JDK-8279241 : G1 Full GC does not always slide memory to bottom addresses
  • Type: Bug
  • Component: hotspot
  • Sub-Component: gc
  • Affected Version: 18
  • Priority: P2
  • Status: Closed
  • Resolution: Fixed
  • OS: linux
  • CPU: x86_64
  • Submitted: 2021-12-23
  • Updated: 2022-08-04
  • Resolved: 2022-01-25
The Version table provides details related to the release that this issue/RFE will be addressed.

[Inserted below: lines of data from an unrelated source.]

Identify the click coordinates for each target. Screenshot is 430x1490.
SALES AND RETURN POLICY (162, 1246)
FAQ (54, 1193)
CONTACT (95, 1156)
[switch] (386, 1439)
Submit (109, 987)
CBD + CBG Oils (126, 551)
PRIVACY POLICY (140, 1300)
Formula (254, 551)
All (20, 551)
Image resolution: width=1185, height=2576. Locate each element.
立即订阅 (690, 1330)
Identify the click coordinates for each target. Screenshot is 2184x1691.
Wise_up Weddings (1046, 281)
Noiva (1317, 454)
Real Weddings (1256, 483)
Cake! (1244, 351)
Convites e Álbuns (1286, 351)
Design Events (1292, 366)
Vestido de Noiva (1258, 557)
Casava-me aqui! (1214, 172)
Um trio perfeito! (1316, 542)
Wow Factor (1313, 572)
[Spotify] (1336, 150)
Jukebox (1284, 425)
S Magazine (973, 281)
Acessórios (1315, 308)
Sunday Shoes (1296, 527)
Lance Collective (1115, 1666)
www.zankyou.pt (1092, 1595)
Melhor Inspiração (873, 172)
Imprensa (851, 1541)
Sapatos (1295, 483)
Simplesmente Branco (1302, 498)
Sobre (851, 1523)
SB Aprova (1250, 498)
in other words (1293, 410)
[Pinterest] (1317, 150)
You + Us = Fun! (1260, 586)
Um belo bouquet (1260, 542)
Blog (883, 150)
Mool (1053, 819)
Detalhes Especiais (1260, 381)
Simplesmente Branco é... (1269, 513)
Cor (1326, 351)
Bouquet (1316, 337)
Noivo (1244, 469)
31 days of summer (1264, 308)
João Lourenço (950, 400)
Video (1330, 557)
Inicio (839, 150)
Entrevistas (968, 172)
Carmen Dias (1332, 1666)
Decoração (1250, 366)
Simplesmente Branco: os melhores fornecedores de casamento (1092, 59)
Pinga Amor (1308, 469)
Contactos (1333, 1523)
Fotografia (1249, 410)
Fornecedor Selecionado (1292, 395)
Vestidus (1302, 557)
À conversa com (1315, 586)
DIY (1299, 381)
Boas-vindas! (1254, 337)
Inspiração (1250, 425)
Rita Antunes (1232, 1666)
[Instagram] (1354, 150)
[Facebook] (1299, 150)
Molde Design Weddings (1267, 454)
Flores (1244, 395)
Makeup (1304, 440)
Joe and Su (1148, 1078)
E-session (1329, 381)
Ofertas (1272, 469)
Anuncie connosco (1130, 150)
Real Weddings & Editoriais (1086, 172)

Unresolved : Release in which this issue/RFE will be addressed.
Resolved: Release in which this issue/RFE has been resolved.
Fixed : Release in which this issue/RFE has been fixed. The release containing this fix may be available for download as an Early Access Release or a General Availability Release.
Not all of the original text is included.